GIVEN REQUEST 1:
Rewrite the rows from the line holding "Identify the click" through the end of the rows, inclusive, with "Screenshot" changed to "Image" and nothing else altered. Leave the pictures out.

SOURCE EXTRACT:
━━━
Yesterday, while in Nablus, we went to Joseph’s Tomb – just on the edge of downtown Nablus, and near Balata and Askar refugee camps.
There was no one else there as we parked next to the low white-washed domes.
But there was a Palestinian Security post right across the streets. One soldier/policeman came with his big gun, and said we were not allowed to be there. He gestured at the top of the mountain facing us. There I saw one of the concrete cylindrical Pillbox” towers used by Israeli forces. The Palestinian policeman said the Israelis either had, or would momentarily be, calling him on the radio to say we weren’t allowed to be there.
But, I said, the Oslo Accords provide for free access to all religious sites.
Oslo Accords, Shmoslo Accords, we couldn’t be there, and we had to leave immediately, without even getting a peek inside.
What is this?
I hadn’t realized that Joseph’s Tomb was really very near the center of Nablus, and just adjacent to one of the largest and perhaps most volatile Palestinian refugee camps (Balata)… And it’s here that the IDF escorts large groups of national-religious Jewish settlers on a periodic basis in the middle of the night to dance and sing until the crack of dawn (when, for security reasons, they leave, under IDF escort…)
The Jewish Virtual Library reports that “Joseph’s Tomb is located in the heart of Nablus, in the Palestinian Authority-controlled
West Bank. Conflicting views exist as to whether or not the patriarch Joseph was buried there; nevertheless, the tomb is recognized as a Jewish shrine, albeit a minor one. According to Jewish tradition, Joseph was buried in the biblical town of Shechem, which is near the present-day city of Nablus. Some archeologists believe that the site is only a few centuries old and may contain the remains of a Muslim sheikh named Yossef. Following the 1967 War, Israel regained access to the site [n.b. from 1948 to 1967 the West Bank, including East Jerusalem, was under the control of the Jordanian Army; from 1950 it was under Jordanian administration] and a small Jewish seminary was built there in the 1980’s. The site was also used as a military outpost, and a number of soldiers were stationed there to protect the seminary students and the site itself. Nablus was returned to the Palestinians in 1995, but the Israelis retained control over the site. When violent clashes between Israelis and Palestinians began in the West Bank in October 2000, six Palestinians and one Israeli were killed in fighting around the tomb. The Israeli army subsequently agreed to withdraw on October 7 and turn over control of the site to the Palestinian police, who were supposed to guard it. Instead, the Palestinian Police stood by as a mob ransacked the site, burned books and destroyed reading stands; the mob also burned down the army outpost. On that same day, an American-born rabbi, who taught at the seminary, was found slain outside Nablus. The Mayor of Nablus, Ghassan Shakaa, said that the site would be repaired. Workers were seen fixing the damage, however, they were also painting the top of the dome green – the color of Islam. [s n.b – as noted above, it is now white] Workers say that they want to return the shrine to its former appearance” … This can be read in full here.
━━━
GIVEN REQUEST 2:
In the account of Joseph's Tomb, what color were workers seen painting the top of the dome?

DATA EXTRACT:
━━━
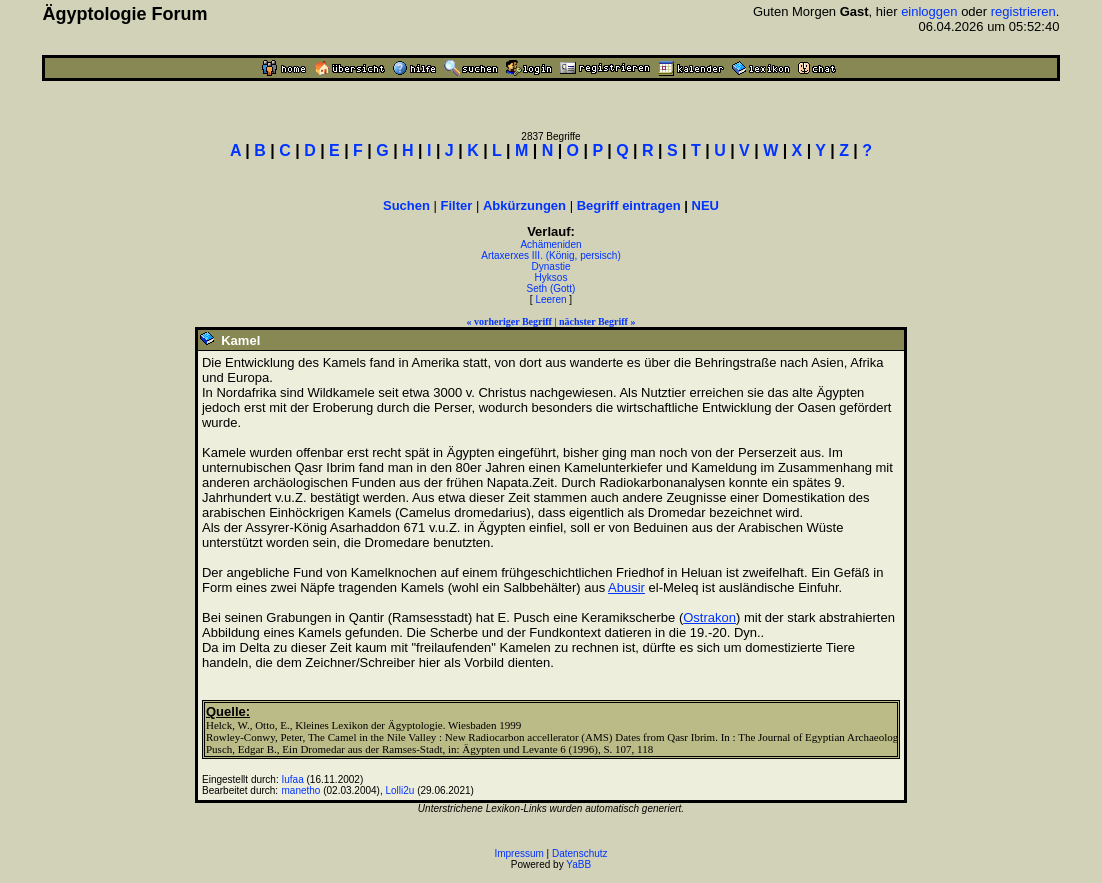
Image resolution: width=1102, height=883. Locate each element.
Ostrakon (709, 617)
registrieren (1023, 11)
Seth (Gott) (551, 288)
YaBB (578, 864)
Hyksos (551, 277)
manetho (300, 790)
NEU (705, 205)
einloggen (929, 11)
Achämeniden (550, 244)
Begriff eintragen (629, 205)
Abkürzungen (524, 205)
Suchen (406, 205)
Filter (457, 205)
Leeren (550, 299)
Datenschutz (580, 853)
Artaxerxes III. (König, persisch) (551, 255)
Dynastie (551, 266)
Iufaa (292, 779)
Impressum (518, 853)
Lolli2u (399, 790)
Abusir (626, 587)
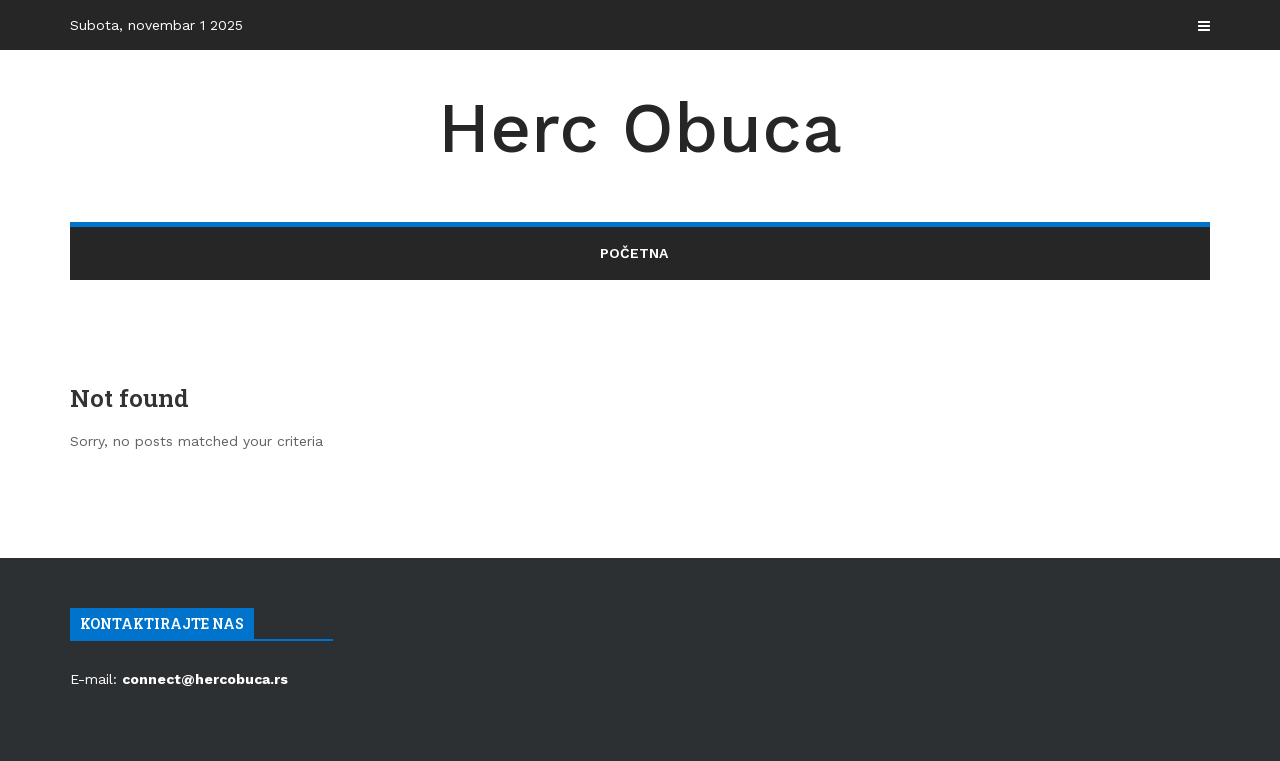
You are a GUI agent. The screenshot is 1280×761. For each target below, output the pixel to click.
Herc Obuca (640, 128)
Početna (634, 253)
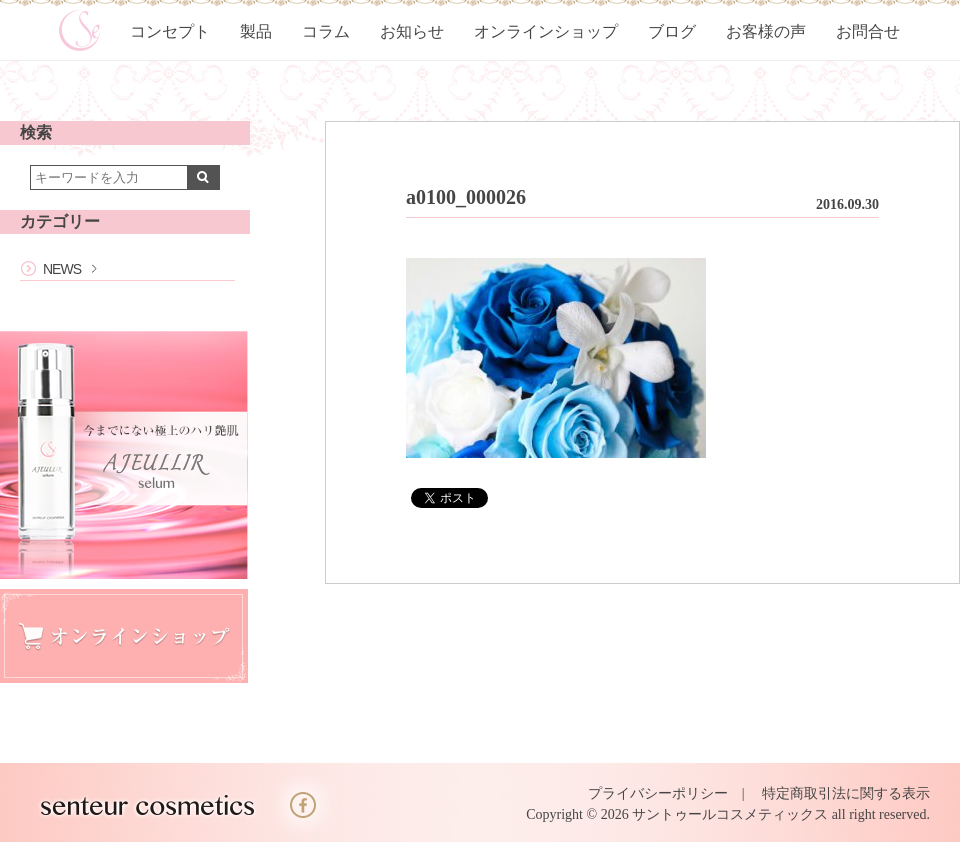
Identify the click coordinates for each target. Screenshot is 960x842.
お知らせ (412, 31)
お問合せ (868, 31)
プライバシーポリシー (658, 793)
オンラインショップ (546, 31)
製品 (256, 31)
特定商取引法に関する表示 (846, 793)
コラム (326, 31)
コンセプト (170, 31)
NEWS (62, 269)
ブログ (672, 31)
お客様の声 (766, 31)
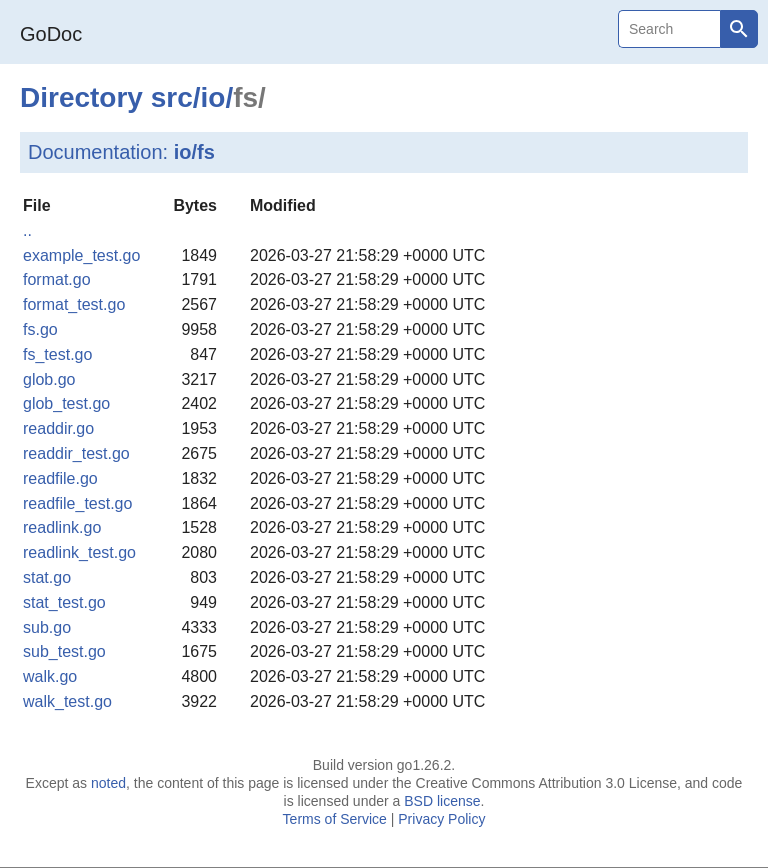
━━━
CORRECT OUTPUT 1:
Identify the click coordinates for each target. Image is 960x842.
お知らせ (412, 31)
お問合せ (868, 31)
プライバシーポリシー (658, 793)
オンラインショップ (546, 31)
製品 (256, 31)
特定商取引法に関する表示 (846, 793)
コラム (326, 31)
コンセプト (170, 31)
NEWS (62, 269)
ブログ (672, 31)
お客様の声 (766, 31)

CORRECT OUTPUT 2:
Green